Secretary Jewell, CAL FIRE Team Up to Raise Awareness in California As Wildfire Season Gets Under Way

New National Climate Assessment Shows Connections between Climate Change and Increased Wildfire Activity across Drought-Stricken West

05/06/2014
Last edited 09/29/2021

SAN DIEGO, California – Secretary of the Interior Sally Jewell today joined with California Secretary for Natural Resources John Laird and CAL FIRE Director Ken Pimlott as part of the state's Wildfire Awareness Week, focusing on urban community preparedness and plans to mitigate the risks facing the drought-plagued state at the outset of an expected severe wildfire season.

Today's event falls on the same day as the Obama Administration's release of the Third National Climate Assessment, the most comprehensive scientific assessment ever generated of climate change and its impacts across every region of America and major sectors of the U.S. economy. The report, a major commitment in the President's Climate Action Plan, found that in the western U.S., increasing frequency of large wildfires and longer wildfire durations are strongly associated with increased spring and summer temperatures and an earlier spring snowmelt. Fire models project more wildfire and increased risk to communities across extensive areas in the future.

“With climate change leading to longer and more intense wildland fire seasons, the dangers to urban areas – not to mention the costs of fighting those fires – increase substantially,” said Jewell. “It is imperative that home and business owners and communities, especially those in wildland-urban interface areas like San Diego, work together to take Firewise actions and reduce their exposure and risk to wildfire losses.”

As the 2014 wildfire season begins, portions of Southern California will see significant fire potential in May, a threat that expands to most of the area in June, July and August. Severe precipitation deficits, following the driest December through February period on record, have left the area in drought despite the recent rainfall. Conditions in Northern California are similarly severe but lag two to four weeks behind Southern California. Nationally, fire season lengths have increased by 60-80 days over the last three decades and annual acreages burned have more than doubled to over 7 million acres annually.

Jewell, Laird and Pimlott urged residents to take defensible actions that can help keep communities and the firefighters safe, including clearing brush, trees, and flammable materials around homes, and working with their communities to build defensible common spaces.

“As we move into another summer of this historic drought, Californians must do all they can to prepare for wildfires,” said California Secretary for Natural Resources John Laird. “The dry conditions have led to increased fire activity across the state.
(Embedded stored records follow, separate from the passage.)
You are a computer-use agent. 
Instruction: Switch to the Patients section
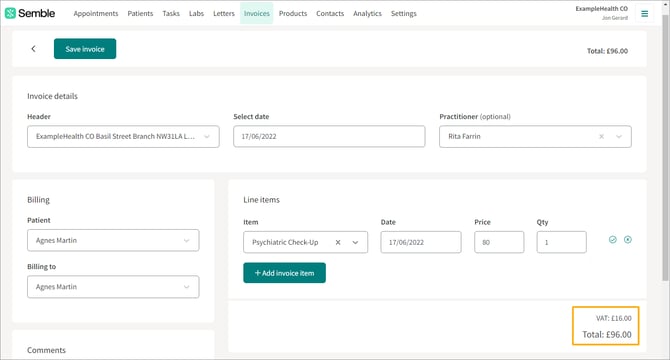140,14
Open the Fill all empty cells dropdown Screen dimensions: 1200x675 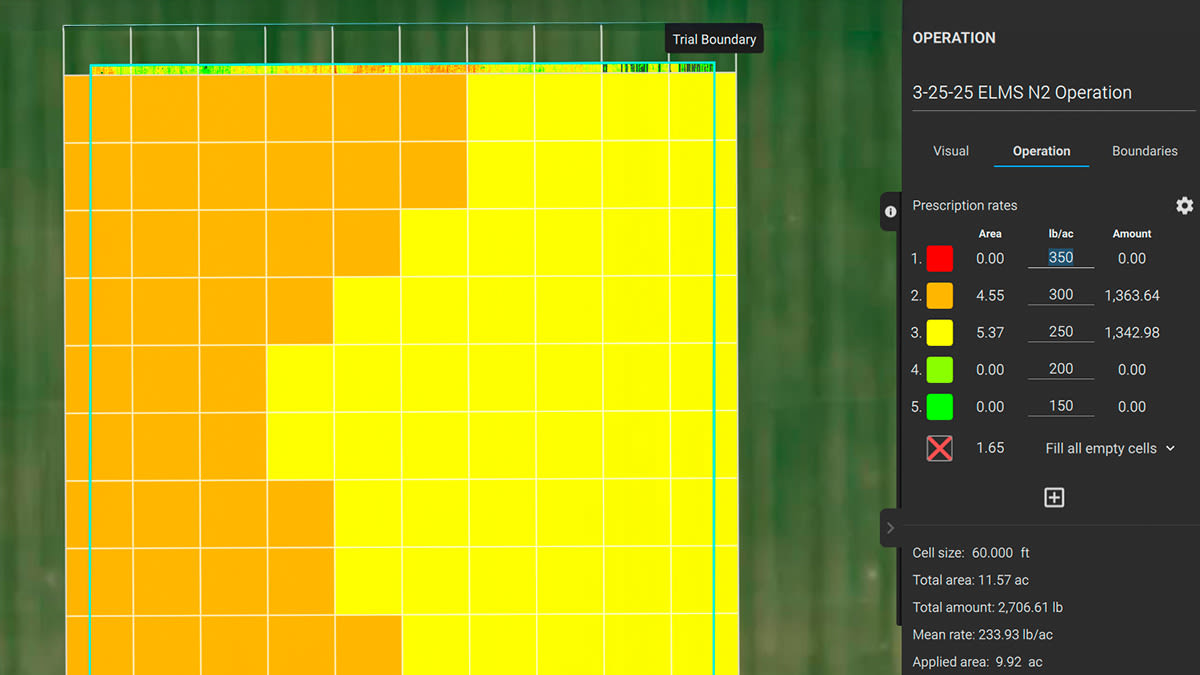(x=1100, y=448)
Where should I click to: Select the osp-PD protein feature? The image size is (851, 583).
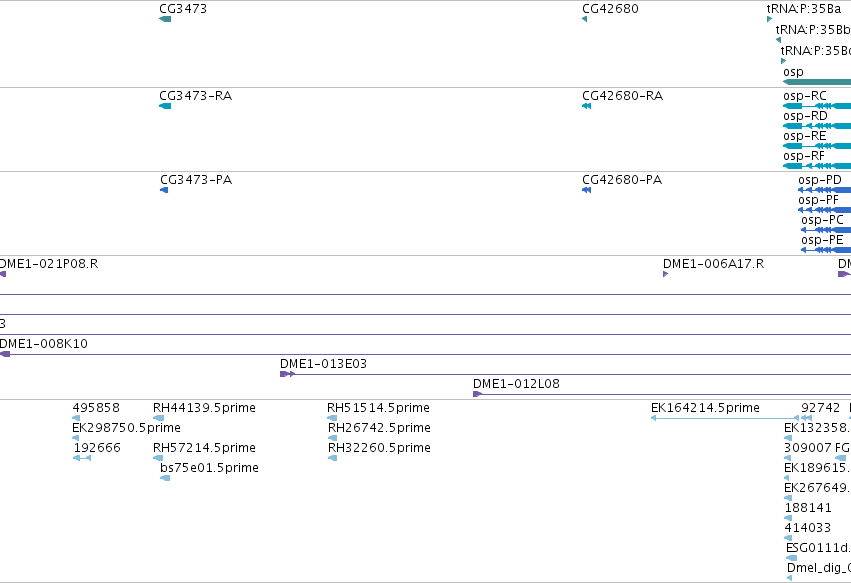(824, 190)
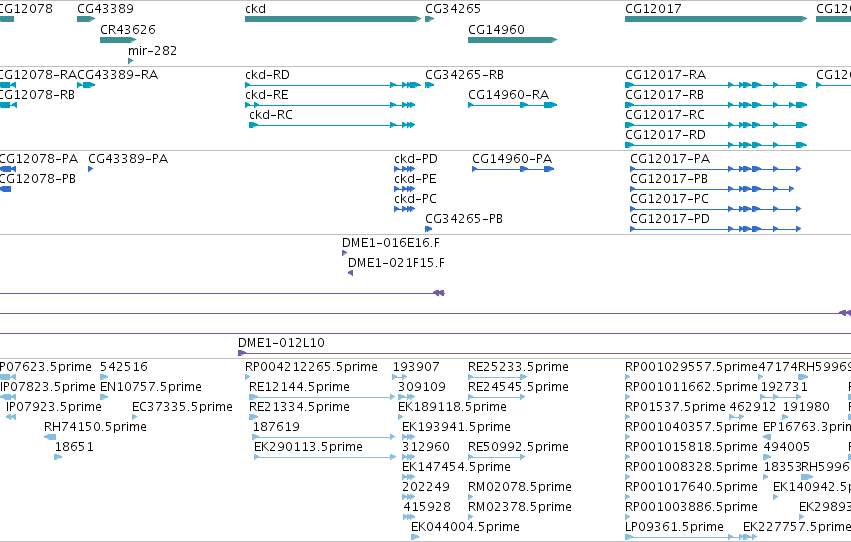Viewport: 851px width, 542px height.
Task: Select the CR43626 gene bar
Action: (118, 40)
By creating defensible space around your home and having a wildfire action plan for your family, you can give your household the best chance of surviving a wildfire.”

"This year, it's even more critical that the public help us by doing their part to prevent fires before they start," said Ken Pimlott, director of CAL FIRE. "We have worked very closely with our federal partners on a comprehensive campaign to educate the public on steps they can take to prevent fires from starting in the first place. We are encouraging everyone to visit www.PreventWildfireCA.org to learn how."

According to a Congressionally-mandated report issued last week, the Interior Department and the U.S. Forest Service are projected to spend $1.8 billion fighting fires this year, approximately $470 million more than is budgeted. If the fire season is as costly as the report predicts, federal agencies will be forced to take funding out of other critical programs that increase the long-term resistance of public lands and National Forests to wildfire. Both Departments have had to divert funds from other programs to fund firefighting efforts for 7 of the last 12 years.

President Obama's Fiscal Year 2015 budget proposes to change how fire suppression costs are budgeted to treat the requirements of extreme fire seasons in the same way as other emergency disaster needs. Modeled on the current disaster cap that funds FEMA and disaster programs, the Obama budget request includes a cap adjustment to fund the most severe fires. This would allow for a balanced suppression and proactive fuels management and restoration program, with flexibility to accommodate peak fire seasons, but not at the cost of other Interior and Agriculture missions or by adding to the deficit.

Reducing risks from wildfire requires coordinated efforts at all levels of government, Jewell noted. The recently completed National Cohesive Wildland Fire Management Strategy provides a strategic roadmap for working together – across federal, tribal, state and local governments and with NGO partners – to manage fire-prone lands; protect the nation's natural, tribal and cultural resources; and make communities safe and resilient for future generations.